Everyday more and more reports come out of people’s sensitive information being compromised due to a hack. In a world dominated by technology you would be hard pressed to find someone who doesn’t use the internet at-least once a day; however, the amount of people who truly understand the dangers of the internet is much lower. This combination of more recurrent hacks and a misinformed population spells disaster if people are not properly educated on how to approach the internet.
It is no longer viable advice to tell children not to give out their personal information on the internet. With the growth of social media, it should just be assumed that your personal data is out there. This mindset allows focus on preventing sensitive data such as credit card numbers and social security number from getting out into the wild. The only way to truly remain safe is to remain vigilant at all time when entering sensitive information on the internet.
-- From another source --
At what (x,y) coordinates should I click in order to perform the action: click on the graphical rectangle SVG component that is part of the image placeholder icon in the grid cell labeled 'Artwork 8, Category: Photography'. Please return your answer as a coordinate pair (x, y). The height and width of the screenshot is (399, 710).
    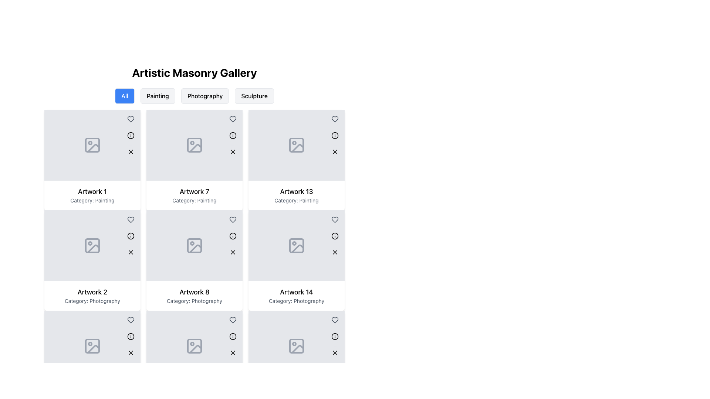
    Looking at the image, I should click on (194, 346).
No matter what site it appears you are entering sensitive information in, it is critical to double check. Amazon.com and Amaz0n.com might look similar, but putting your credit card in one will result in your account being stolen while in the other your 6 pack of bootleg iPhone chargers gets delivered in 3-5 business days. This example might seem extreme but it is based on truth. Even the first page of results from google can contain malicious sites that want to steal your data. In fact, even reputable web pages can have unsafe advertisements appear on them. Ad companies purchase space on the website under the guise of selling a product but then change the ad midway through to something dangerous to click.
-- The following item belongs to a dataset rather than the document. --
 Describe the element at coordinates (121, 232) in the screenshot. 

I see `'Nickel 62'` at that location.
To some this may seem like common sense, yet to others is seems insane a company would try to trick someone in such a way. The only way to fix these differences in mindset is through education. Children grow up surrounded by technology and are taught how to use it by people who were not. The blind are blindfolding the youth in order to lead them blindly into danger. Once departed down this path it is hard to turn around. For this reason, from the moment students enter school and begin using technology they must also be taught how to safely use such technology. Alongside spelling and math tests should be tests to check for technological literacy. It’s one to thing to know how to spell the words, but a whole other ballgame to properly format them in a word processor. Instilling a confidence in technology from a young age allows people to trust their gut when something seems off with a website in the future.
The education of the masses regarding cybersecurity and technology in general will result in a safer online experience for all.